In a partnership aiming to advance autonomous driving technology, The Autoware Foundation and Unified Acceleration Foundation (UXL) have announced an alliance focused on developing an open-source software demonstration, according to a press release on July 17.
This collaboration seeks to leverage the oneAPI specification and open source for acceleration across a variety of hardware accelerators, including graphics processing units (GPUs), to demonstrate an automotive reference application. The Autoware Foundation, known for its leading open-source project Autoware and the Open AD Kit project, and UXL, which specializes in open accelerated compute and the development of the oneAPI specification under the governance of the Linux Foundation's Joint Development Foundation, are bringing together their resources and expertise in this endeavor.
The project has attracted contributions from industry leaders and companies such as Arm, Imagination Technologies, Intel and Qualcomm. The collaboration aims to illustrate the potential of UXL libraries in providing a performant and feasible path for the automotive industry to develop robust and portable software. A significant part of this initiative is to enable software portability across various hardware platforms by making Autoware software-defined and less dependent on underlying hardware, thereby facilitating the deployment of software on a diverse set of devices as demanded by automotive original equipment manufacturers and tier 1s.

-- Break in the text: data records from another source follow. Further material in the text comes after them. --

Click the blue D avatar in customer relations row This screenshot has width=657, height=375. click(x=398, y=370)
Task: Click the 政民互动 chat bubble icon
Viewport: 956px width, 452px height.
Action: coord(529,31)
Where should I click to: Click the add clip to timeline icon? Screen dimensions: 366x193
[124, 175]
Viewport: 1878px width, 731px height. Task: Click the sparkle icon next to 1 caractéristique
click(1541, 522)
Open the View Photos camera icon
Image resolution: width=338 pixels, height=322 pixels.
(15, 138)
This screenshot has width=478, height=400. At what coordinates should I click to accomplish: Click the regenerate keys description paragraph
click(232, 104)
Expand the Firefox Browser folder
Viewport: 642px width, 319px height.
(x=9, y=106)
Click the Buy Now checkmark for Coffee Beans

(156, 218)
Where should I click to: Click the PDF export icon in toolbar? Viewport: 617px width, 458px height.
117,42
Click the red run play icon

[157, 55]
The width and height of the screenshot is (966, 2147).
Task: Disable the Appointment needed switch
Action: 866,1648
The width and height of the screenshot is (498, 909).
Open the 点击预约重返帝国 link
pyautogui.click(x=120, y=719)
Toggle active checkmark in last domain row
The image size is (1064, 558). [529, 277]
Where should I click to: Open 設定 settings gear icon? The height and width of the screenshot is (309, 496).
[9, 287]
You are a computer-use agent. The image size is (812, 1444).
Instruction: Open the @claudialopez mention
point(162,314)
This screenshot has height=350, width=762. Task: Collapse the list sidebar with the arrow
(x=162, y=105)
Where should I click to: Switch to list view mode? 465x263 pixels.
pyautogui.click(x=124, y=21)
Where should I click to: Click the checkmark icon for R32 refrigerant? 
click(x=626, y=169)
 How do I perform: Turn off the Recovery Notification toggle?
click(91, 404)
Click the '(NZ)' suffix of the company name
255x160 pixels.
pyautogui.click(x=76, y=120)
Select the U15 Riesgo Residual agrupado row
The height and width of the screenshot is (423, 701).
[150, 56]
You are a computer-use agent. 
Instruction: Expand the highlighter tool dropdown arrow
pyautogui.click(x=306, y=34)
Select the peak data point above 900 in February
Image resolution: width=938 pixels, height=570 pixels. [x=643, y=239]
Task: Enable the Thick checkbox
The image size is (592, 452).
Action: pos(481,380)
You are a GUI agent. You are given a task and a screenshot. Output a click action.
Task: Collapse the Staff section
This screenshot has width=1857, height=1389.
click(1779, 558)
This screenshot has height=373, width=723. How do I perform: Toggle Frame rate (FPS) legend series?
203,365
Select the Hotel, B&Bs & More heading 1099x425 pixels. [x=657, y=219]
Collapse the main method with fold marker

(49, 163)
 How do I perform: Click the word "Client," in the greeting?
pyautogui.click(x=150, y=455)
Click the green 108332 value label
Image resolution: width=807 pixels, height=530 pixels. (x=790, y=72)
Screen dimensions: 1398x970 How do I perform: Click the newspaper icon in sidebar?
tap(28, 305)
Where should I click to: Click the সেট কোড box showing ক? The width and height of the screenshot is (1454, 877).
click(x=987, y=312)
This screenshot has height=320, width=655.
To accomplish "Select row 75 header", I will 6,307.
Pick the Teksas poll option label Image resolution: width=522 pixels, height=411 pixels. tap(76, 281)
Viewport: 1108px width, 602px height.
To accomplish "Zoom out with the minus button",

The common implementation strategy will employ a generic shared baseline running on the CPU, while specific implementations may allow vendors to offer optimized solutions for different backend targets. This collaborative effort is expected to utilize components within the oneMKL library, such as LAPACK, BLAS and FFT, with a focus on demonstrating applications like Lidar point-cloud processing on Autoware's software.
Leaders from both The Autoware Foundation and UXL have expressed enthusiasm about this partnership, highlighting its potential to enhance software portability in the Open AD Kit initiative and to promote the development of hardware-agnostic and open autonomous driving software stacks. They emphasize the importance of leveraging open standards and specifications such as SYCL and oneAPI in addressing the evolving needs of the automotive industry, particularly as vehicles increasingly incorporate diverse accelerators such as CPUs, GPUs and AI processors.